▸ GIVEN RECORDS:

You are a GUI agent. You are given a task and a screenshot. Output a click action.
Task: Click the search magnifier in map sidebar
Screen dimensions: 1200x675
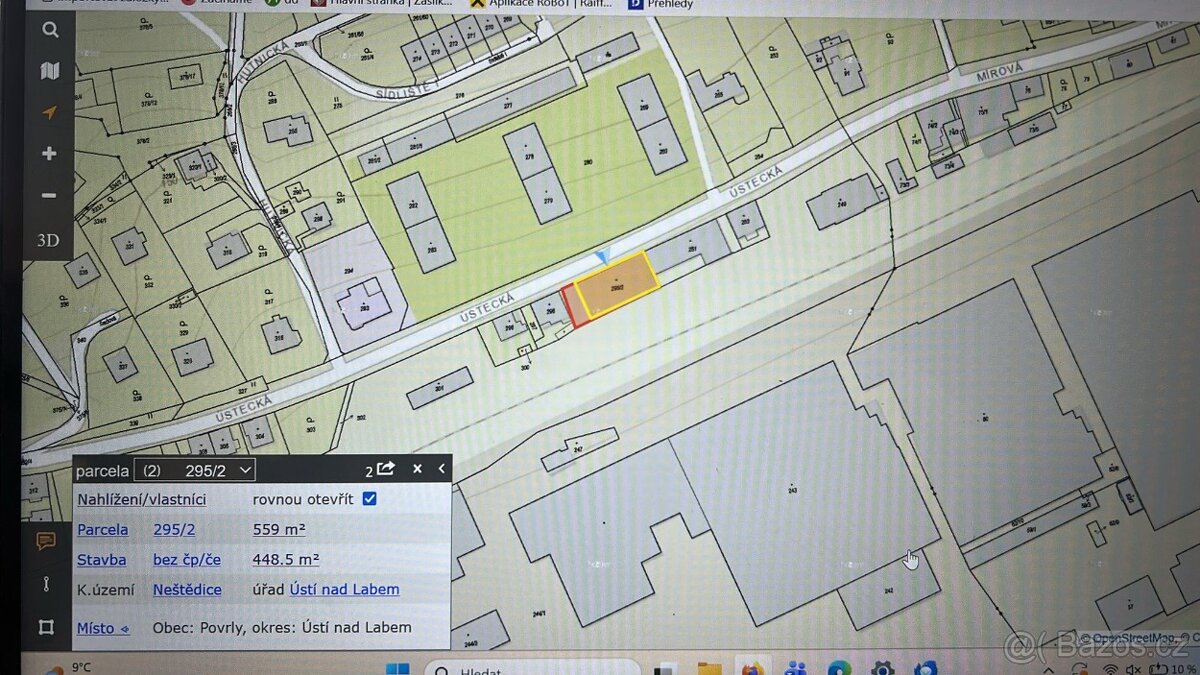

---

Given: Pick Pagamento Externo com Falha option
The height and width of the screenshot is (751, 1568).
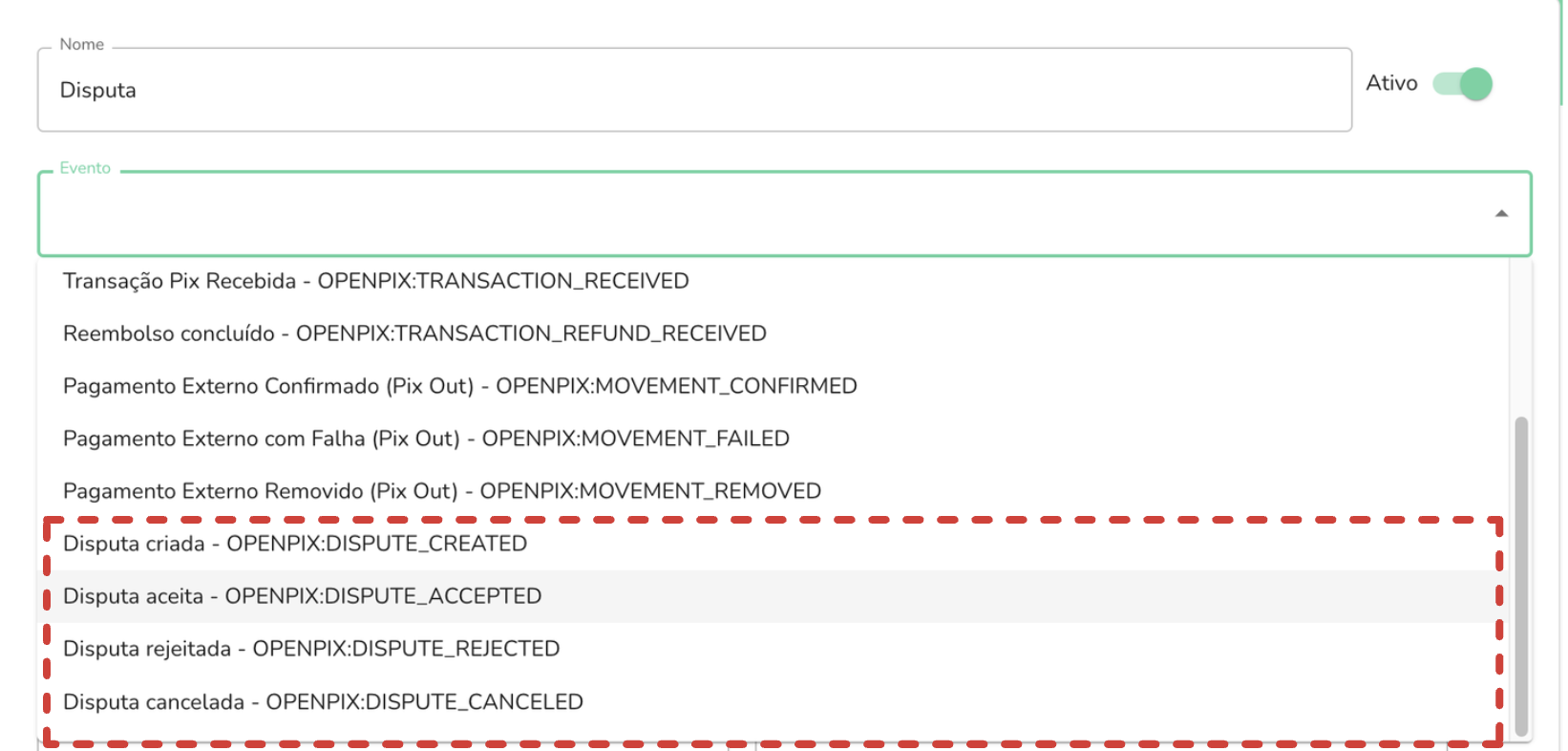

▸ EXERCISE TASK: Copy out the rows from the line that contains "Given: Pick Pagamento" through the line that contains "The height and", both included, exactly as they appear.

▸ RESULT OF THIS EXERCISE:
Given: Pick Pagamento Externo com Falha option
The height and width of the screenshot is (751, 1568).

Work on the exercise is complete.